Матюшкин повернул голову, и в его лице что-то дрогнуло.
— Нельсон?
— Он самый. И флоты водил.
Я поклонился и вышел.
* * *
В лазарете меня встретила тишина. Исаков спал в своём тёмном углу, Фёдоров посапывал, Прошка сопел на рундуке.
Я зажёг свечу и раскрыл вторую тетрадь.
Записал я Исакова с обеими окалинами, указав, где какая сидела и что предпринято, и отдельно пометил день, когда снимать повязку. Записал нарыв у гардемарина. Записал, что Иван Иванович на неделе в третий раз уехал на берег с бумагами.
Потом подумал и записал ещё одну строку.
Лейтенант Филатов. Спрашивает меня ласково и при всех, причём всегда не прямо, а вокруг нужного ему. Отступает легко, потому что не отступает вовсе.
Я подчеркнул эту строку и добавил сбоку, что он опаснее Ивана Ивановича вдесятеро.
За переборкой скрипнула дверь.
Я поднял голову. В проёме стоял Матюшкин — тот самый друг Пушкина. Серый, с фуражкой в руках, он держался за косяк.

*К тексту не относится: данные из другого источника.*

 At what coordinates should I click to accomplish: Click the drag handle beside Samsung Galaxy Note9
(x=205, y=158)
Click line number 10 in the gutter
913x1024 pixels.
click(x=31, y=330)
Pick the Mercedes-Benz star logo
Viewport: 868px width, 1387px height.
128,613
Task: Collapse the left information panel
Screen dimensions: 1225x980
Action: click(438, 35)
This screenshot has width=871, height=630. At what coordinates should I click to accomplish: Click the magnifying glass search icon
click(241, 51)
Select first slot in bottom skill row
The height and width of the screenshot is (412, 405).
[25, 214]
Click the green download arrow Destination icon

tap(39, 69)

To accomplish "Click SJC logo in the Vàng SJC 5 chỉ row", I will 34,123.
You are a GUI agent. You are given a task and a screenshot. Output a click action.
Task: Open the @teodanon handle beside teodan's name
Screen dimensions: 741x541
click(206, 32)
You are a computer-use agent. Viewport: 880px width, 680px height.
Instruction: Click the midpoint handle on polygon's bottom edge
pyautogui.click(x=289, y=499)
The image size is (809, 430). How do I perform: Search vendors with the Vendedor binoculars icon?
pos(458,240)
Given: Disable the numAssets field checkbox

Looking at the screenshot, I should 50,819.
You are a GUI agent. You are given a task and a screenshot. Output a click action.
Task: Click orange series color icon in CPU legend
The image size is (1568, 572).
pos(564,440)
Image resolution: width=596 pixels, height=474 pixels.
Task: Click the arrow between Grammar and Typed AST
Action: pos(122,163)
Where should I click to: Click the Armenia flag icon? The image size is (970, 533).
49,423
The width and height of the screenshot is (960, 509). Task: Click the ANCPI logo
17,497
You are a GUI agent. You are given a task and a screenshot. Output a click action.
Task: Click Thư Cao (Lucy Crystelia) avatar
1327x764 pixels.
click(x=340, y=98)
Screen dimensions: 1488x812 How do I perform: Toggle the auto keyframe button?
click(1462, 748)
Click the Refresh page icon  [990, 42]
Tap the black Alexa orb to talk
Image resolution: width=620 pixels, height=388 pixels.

— Андрей Ильич, — сказал он. — Помогите. Иначе я потеряю всё.
Глава 9
— Садитесь, ваше благородие.
Матюшкин сел на сундук и замолчал.
Он сказал в дверях всё, на что его хватило, а теперь сидел, комкая фуражку, и глядел в настил. Я знал эту минуту. Человек уже решился, дошёл, постучал, а выговорить не может, потому что стыдно. И чем дольше он собирается, тем труднее ему будет начать.